● LISTED ENTRIES
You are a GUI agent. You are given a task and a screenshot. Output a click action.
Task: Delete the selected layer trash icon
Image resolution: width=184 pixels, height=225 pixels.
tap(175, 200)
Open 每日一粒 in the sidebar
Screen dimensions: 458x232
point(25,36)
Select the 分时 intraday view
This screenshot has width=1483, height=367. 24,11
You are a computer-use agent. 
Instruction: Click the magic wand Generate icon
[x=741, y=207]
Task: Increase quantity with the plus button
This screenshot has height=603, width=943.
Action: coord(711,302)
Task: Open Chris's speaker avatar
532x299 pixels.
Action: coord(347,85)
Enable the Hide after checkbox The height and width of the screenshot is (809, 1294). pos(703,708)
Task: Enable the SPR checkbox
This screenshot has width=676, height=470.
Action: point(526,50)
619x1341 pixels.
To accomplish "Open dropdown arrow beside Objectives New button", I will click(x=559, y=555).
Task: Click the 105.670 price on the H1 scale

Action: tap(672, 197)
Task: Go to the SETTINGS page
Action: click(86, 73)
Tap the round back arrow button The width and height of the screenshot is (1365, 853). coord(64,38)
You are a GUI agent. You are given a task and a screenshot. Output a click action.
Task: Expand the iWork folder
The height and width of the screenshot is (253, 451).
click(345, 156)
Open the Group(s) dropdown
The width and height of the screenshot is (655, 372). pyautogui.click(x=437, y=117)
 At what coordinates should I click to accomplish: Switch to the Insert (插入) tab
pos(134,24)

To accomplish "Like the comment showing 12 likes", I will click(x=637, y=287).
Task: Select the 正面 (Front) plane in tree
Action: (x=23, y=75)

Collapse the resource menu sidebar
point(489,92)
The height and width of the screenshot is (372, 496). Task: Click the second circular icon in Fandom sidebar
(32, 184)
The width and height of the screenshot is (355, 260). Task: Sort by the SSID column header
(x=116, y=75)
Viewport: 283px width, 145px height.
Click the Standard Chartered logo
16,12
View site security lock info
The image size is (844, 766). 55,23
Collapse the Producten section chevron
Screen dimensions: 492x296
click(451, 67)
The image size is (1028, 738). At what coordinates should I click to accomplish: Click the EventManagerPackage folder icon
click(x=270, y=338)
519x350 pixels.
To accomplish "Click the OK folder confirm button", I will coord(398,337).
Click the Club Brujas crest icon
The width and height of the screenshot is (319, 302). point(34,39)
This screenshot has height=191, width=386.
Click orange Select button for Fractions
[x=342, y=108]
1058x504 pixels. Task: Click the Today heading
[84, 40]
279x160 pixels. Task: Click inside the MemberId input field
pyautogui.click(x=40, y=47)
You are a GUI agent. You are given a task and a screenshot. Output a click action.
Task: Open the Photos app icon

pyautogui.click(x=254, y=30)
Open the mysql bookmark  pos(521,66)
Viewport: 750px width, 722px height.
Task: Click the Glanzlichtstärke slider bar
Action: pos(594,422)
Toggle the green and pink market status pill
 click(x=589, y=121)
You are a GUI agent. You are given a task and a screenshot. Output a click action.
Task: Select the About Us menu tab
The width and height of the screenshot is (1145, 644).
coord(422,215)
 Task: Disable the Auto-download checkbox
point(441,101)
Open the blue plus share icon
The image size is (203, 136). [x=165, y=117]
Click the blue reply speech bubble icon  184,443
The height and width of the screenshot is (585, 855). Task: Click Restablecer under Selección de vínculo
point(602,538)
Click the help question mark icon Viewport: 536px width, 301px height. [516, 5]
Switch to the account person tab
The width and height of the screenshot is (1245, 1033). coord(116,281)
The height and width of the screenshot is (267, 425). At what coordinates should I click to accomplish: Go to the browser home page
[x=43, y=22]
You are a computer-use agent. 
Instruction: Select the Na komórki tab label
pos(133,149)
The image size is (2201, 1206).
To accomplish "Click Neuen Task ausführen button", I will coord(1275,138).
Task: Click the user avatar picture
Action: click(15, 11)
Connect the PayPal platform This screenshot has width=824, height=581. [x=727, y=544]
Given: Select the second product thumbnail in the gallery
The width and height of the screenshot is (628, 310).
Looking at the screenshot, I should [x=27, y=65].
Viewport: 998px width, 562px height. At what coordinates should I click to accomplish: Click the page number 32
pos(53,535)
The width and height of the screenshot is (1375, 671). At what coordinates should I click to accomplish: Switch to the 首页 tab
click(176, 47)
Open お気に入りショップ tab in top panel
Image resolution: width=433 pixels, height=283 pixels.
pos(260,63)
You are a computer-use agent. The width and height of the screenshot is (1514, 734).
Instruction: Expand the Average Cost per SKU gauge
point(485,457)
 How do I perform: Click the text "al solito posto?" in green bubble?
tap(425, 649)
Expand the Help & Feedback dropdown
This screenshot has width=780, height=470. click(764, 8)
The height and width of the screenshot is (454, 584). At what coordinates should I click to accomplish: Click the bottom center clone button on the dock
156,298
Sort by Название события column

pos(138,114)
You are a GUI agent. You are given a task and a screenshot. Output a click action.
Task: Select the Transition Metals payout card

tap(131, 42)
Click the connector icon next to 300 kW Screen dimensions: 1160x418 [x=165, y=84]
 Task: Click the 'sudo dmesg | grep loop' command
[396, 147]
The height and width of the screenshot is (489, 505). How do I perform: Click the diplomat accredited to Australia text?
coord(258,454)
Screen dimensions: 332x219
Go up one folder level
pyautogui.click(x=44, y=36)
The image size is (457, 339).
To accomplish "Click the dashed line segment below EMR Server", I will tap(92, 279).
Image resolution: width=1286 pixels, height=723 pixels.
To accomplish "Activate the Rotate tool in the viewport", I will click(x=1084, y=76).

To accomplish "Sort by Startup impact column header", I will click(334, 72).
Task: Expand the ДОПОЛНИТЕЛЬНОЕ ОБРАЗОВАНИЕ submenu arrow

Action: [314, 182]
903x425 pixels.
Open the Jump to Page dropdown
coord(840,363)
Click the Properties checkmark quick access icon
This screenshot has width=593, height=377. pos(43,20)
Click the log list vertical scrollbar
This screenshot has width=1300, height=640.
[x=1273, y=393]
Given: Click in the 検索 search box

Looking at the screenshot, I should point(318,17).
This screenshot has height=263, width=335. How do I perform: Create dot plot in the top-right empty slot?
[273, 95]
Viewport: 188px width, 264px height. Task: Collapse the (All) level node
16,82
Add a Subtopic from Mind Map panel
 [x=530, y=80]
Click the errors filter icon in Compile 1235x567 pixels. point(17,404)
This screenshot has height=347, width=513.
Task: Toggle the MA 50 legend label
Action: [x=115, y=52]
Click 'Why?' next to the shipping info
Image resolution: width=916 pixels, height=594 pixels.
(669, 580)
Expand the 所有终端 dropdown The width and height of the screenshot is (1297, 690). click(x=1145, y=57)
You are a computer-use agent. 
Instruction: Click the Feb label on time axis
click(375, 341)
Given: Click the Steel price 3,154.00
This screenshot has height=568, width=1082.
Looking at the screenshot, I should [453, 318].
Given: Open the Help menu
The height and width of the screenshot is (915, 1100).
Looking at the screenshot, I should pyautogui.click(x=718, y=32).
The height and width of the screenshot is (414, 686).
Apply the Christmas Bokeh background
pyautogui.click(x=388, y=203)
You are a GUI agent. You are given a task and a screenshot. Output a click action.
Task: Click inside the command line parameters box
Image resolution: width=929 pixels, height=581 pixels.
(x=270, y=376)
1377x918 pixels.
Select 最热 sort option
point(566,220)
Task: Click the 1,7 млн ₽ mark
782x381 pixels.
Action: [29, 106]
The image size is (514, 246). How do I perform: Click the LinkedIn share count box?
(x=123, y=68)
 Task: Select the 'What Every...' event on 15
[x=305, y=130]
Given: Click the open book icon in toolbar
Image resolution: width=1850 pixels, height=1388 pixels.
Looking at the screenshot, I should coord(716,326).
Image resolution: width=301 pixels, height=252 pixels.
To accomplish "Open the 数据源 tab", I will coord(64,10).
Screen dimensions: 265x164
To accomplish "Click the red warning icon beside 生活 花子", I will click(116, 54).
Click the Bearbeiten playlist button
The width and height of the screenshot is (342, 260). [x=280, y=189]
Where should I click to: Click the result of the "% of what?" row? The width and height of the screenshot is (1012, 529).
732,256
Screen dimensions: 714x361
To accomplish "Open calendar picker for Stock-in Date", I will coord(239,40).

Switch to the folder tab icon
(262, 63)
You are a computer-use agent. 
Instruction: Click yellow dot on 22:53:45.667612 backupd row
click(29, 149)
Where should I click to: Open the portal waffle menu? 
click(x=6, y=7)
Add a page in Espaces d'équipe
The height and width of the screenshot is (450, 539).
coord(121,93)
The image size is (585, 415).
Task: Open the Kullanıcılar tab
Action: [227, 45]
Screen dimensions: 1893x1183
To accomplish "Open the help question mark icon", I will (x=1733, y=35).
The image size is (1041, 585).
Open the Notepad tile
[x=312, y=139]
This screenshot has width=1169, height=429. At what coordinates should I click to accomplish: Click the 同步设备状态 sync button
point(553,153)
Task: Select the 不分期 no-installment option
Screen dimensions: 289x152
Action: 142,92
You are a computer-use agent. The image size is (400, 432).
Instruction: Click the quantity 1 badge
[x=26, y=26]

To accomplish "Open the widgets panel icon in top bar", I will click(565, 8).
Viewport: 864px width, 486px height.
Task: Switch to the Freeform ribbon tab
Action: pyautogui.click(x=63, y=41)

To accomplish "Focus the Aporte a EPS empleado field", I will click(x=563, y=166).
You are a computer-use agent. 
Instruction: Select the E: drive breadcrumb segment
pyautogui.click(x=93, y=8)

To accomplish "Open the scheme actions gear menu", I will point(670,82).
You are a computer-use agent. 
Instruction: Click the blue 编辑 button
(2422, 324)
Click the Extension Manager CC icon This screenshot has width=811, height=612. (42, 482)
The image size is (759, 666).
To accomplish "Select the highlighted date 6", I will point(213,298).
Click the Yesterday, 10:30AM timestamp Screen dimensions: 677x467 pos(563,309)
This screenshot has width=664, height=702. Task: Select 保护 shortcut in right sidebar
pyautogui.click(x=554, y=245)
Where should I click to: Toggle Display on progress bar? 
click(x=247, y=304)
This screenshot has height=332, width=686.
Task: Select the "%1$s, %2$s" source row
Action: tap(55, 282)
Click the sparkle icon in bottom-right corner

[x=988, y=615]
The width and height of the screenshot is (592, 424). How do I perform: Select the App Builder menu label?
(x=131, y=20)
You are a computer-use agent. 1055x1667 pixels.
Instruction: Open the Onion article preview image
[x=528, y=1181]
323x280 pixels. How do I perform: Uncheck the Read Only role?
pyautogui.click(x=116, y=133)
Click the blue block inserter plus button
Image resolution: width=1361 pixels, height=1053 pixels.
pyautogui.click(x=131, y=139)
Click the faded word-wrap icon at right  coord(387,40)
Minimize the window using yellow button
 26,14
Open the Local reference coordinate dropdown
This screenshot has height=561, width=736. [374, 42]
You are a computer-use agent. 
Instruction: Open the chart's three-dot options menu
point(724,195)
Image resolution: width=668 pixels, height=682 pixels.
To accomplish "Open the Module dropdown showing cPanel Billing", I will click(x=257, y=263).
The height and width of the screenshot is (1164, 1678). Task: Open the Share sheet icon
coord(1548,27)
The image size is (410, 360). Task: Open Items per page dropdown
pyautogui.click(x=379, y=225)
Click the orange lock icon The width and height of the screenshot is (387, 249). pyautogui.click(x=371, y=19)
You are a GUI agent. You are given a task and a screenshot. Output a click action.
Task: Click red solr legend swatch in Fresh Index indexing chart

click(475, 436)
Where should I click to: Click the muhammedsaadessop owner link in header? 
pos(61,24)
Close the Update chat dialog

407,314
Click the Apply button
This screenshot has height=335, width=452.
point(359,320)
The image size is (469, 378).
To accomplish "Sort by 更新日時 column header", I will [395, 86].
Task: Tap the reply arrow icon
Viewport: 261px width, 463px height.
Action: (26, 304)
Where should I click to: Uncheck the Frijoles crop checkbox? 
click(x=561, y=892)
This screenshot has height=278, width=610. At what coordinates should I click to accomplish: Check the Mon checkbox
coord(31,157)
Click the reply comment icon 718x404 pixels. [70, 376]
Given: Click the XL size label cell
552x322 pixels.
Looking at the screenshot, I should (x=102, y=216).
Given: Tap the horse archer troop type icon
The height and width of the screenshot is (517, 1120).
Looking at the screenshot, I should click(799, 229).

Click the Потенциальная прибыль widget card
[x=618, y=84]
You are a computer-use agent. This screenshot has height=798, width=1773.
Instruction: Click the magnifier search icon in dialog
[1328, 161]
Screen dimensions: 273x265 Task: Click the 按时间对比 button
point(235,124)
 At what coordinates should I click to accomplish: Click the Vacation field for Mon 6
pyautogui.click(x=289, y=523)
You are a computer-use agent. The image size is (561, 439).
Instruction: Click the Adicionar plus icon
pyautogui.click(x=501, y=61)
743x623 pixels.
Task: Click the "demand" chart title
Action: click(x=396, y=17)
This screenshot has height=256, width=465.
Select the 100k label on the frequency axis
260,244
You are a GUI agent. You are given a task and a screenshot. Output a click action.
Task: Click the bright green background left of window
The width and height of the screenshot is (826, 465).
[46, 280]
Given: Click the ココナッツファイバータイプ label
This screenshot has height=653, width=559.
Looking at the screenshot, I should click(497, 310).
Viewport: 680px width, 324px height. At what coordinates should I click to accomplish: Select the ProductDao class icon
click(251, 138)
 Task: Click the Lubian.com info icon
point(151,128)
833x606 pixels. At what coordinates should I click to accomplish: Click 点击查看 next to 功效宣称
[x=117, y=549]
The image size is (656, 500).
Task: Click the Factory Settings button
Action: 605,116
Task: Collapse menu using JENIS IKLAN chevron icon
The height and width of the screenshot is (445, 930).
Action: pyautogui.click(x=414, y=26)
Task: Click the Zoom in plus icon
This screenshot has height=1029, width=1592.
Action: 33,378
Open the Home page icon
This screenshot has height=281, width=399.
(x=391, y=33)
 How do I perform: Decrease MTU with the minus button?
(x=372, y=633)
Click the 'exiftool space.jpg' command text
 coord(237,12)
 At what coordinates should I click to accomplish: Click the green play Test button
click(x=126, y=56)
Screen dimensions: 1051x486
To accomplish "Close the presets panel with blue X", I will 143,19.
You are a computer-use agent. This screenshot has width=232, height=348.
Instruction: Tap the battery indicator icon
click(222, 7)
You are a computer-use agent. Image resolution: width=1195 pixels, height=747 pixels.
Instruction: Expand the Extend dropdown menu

● WRITTEN REQUEST
Give the part of the listing that opens with the line containing "has width=232, height=348." and runs through the final line, both ends included, as a JSON list of strings with one string per line and blank lines left out.

● SOLUTION
[
  "You are a computer-use agent. This screenshot has width=232, height=348.",
  "Instruction: Tap the battery indicator icon",
  "click(222, 7)",
  "You are a computer-use agent. Image resolution: width=1195 pixels, height=747 pixels.",
  "Instruction: Expand the Extend dropdown menu"
]